The drive to net-zero
The unavoidable reality of climate change has led to an unprecedented global effort to achieve net-zero emissions as soon as possible. The goal is to limit the global rise in temperatures to 1.5 degrees Celsius, a shift that would still cause problems but would fall short of the major catastrophe likely to be prompted by any higher rise.
The International Energy Agency (IEA) recently published the Net Zero by 2050: a Roadmap for the Global Energy Sector report, outlining what they describe as a narrow but viable pathway toward a net-zero future.
It’s a process which will be turbo-charged by initiatives such as the United Nations Race to Zero campaign. This campaign, in particular, has created a set of net-zero initiatives from – at the last count – 733 cities, 31 regions, 3,067 businesses, 173 of the biggest investors, and 622 Higher Education Institutions, in addition to 120 countries.
The role of business
Business leaders have been quick to realise that they also have a responsibility to play a part in the pursuit of net-zero.
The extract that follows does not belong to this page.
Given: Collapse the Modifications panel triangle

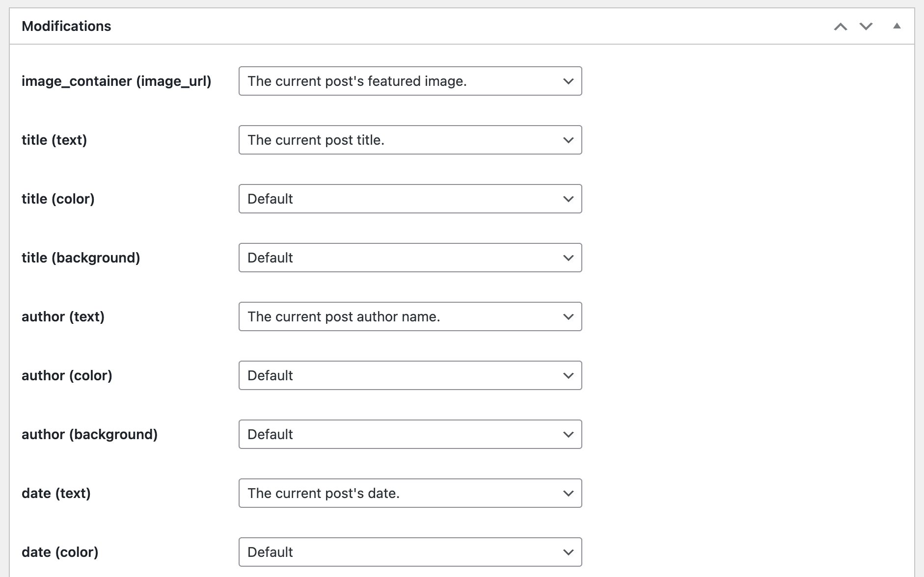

Not only will this fulfil what has become something of an ethical imperative, but it will also meet the demands of modern consumers, who are increasingly making purchasing choices based on the corporate social responsibility policies of brands.
Locking in change through design
The shift toward net-zero is a battle that will be fought across many fronts at once, though two, in particular, are worth a mention here.
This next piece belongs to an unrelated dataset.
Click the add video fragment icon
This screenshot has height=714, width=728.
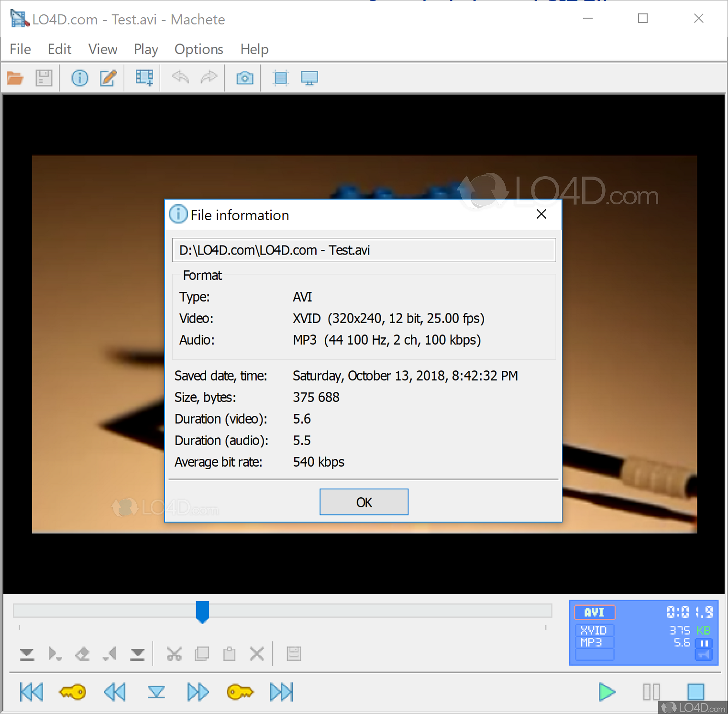click(143, 78)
First, there are the major initiatives powered by national governments and organisations such as the United Nations.
Second, individuals are increasingly keen to play their part via the personal choices they make both when shopping for their weekly provisions and when buying non-food goods
Innovative design can play a huge role in creating the products which these consumers are going to be looking for.
According to a report published by the EU Science Hub, 80% of the eco-impact of a product is locked in at the design phase, which makes it imperative that questions such as whether a product will help in the drive toward net-zero are dealt with from the earliest possible stage.
Sustainable design is not just something for the future, it’s already appearing in a range of different sectors all around the globe.
Here are a few examples:
The non-profit company Solar Cookers International developed a solar power cooker for use in the developed world.
By drawing power from the sun rather than burning solid fuel, the cookers will greatly reduce the amount of smoke being breathed in by the people doing the cooking – a factor which the World Health Organisation has estimated leads to the death of 2 million women and children each year.
At the same time, the switch from burning wood will reduce deforestation which impacts animal habitats and the wider ecosystem as a whole. The cookers work through the simple technique of using aluminium foil to direct sunlight into a small dark pot or box, which absorbs the energy and turns it into heat sufficient to cook food or even boil water.
The High Touch Faucet (or tap) not only looks extremely stylish but also plays a part in reducing the amount of water wasted by the average household.
The touch screen enables the exact amount of water needed to be set, while built-in radar senses when the correct water level has been reached and cuts off the supply, thus eliminating the risk of waste.
According to a report recently published by the IEA, the number of electric vehicles globally is set to grow from 3 million to 125 million by 2030. One of the major infrastructural challenges facing any country which – like the UK – when pushing a switch to hybrid or all-electric vehicles is the relative lack of charging stations.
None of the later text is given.